Als ab der zweiten Hälfte der achtziger Jahre richtiges Winterwetter immer seltener wurde, fragten sich Autofahrer, ob es überhaupt noch sinnvoll sei, das Fahrzeug im Herbst mit Winterreifen auszurüsten. Natürlich schrillten da bei den Reifenmachern sämtliche Alarmglocken. Argumente für den Winterreifen im schneelosen Winter waren gefragt. Ein Winterreifen, so wurde argumentiert, sei nicht nur bei Matsch, Schnee und Eis sinnvoll. Vielmehr sei seine Gummimischung auch den niedrigeren Temperaturen im Winter angepasst.

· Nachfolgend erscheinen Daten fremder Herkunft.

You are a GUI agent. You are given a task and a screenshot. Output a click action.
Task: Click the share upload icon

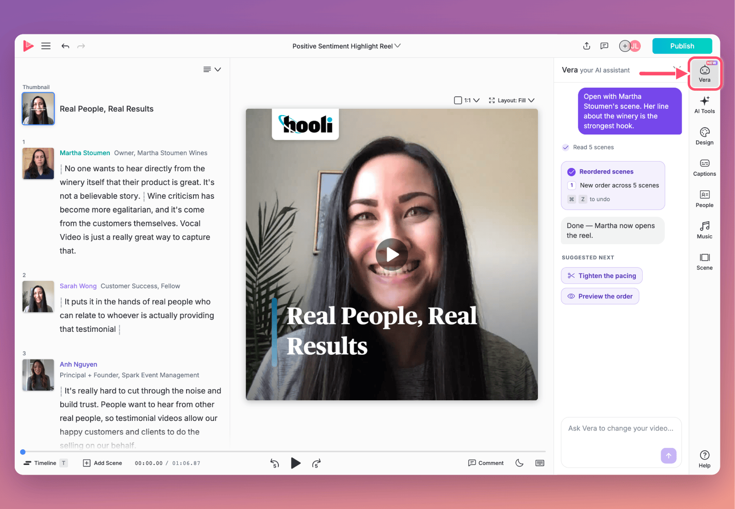point(587,46)

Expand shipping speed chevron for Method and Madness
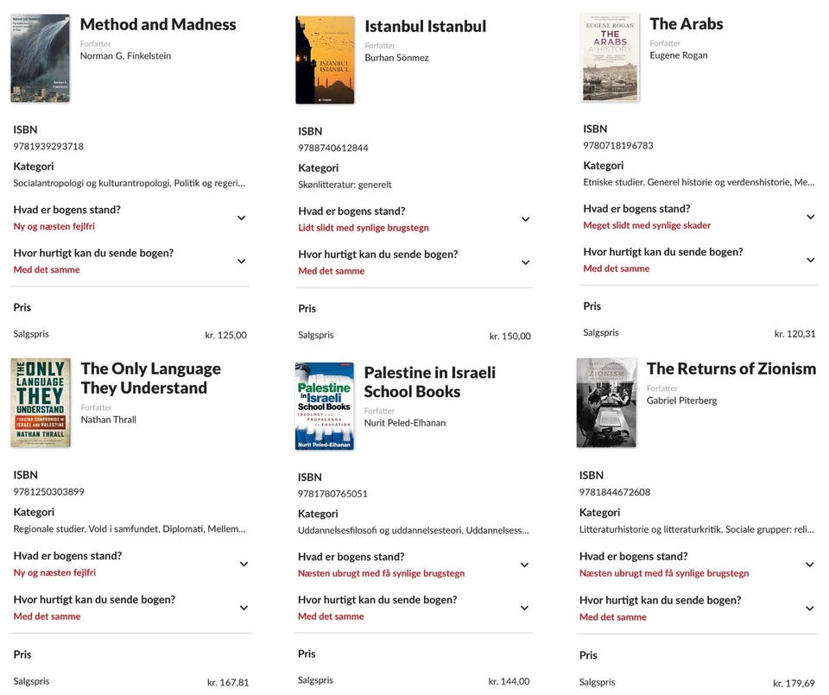pyautogui.click(x=241, y=261)

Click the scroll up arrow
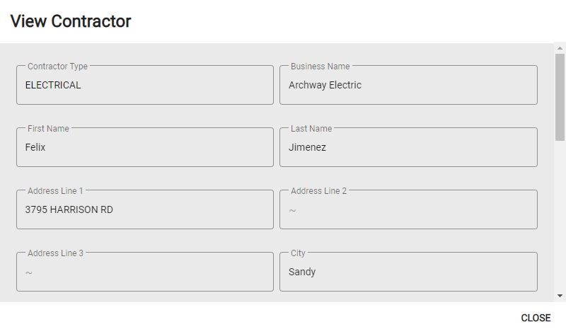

Tatsächlich wird bei Winterreifen für Autos ein weicherer Gummi verwendet. Es ist auch durchaus augenfällig, dass Winterreifen sich schneller abnutzen als die härteren Sommerreifen. Weiche Reifen kleben besser an der Straße, nutzen sich aber schneller ab. Das Extrem sind Rennreifen, die nach einem Rennen hinüber sind. Auf trockener Straße hat man wie bereits erwähnt mit einem ganz glatten Reifen, einem Slick, den besten Grip. Im Straßenverkehr ist das aber verboten; wie beim Auto ist auch bei Motorradreifen eine Mindestprofiltiefe vorgeschrieben.
So gesehen ist der Reifen auf trockener Straße also am besten, wenn er demnächst runter muss. Schade, aber man kann ja mit dem Bike oder dem Auto überraschend in den Regen kommen und dann ist das Profil lebenswichtig. Im Rennbetrieb werden Slicks selbstverständlich sofort gegen Regenreifen ausgetauscht, wenn es anfängt zu regnen.

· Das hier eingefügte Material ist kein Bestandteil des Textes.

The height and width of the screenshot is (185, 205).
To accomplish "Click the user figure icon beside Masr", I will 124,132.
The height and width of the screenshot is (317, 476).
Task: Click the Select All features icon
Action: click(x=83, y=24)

Die Tücken des Motorradreifens
Wie gesagt, ist es beim Motorradfahren wichtig, dass man sich auf den Gummi verlassen kann. Dazu muss man aber auch seine Grenzen kennen. Zum Beispiel muss ein neuer Reifen zunächst sozusagen eingefahren werden. Weil man in der Reifenfabrik ein Trennmittel verwendet, damit der Reifen gut aus der Backform geht, ist ein neuer Reifen etwas schmierig. Erst wenn man ein wenig gefahren ist und die Lauffläche aus blanken Gummi besteht, hat er seinen vollen Grip. Das Trennmittel soll auch die Alterung des Reifens bis zur Ingebrauchnahme ausbremsen.
Ähnlich ist es, wenn ein Reifen längerer Zeit nicht gefahren wurde. Wer schon einmal probiert hat, mit einem Radiergummi zu radieren, der eine längere Zeit nicht benutzt würde, kennt das: Das Ding radiert zunächst überhaupt nicht, denn die Oberfläche ist glatt und hart. Das gleiche passiert mit einem Reifen. Man muss ihn erst wieder sozusagen rau fahren, bis er wieder gescheit funktioniert. Das ist ein weiterer Grund, es nach der Winterpause langsam angehen zu lassen.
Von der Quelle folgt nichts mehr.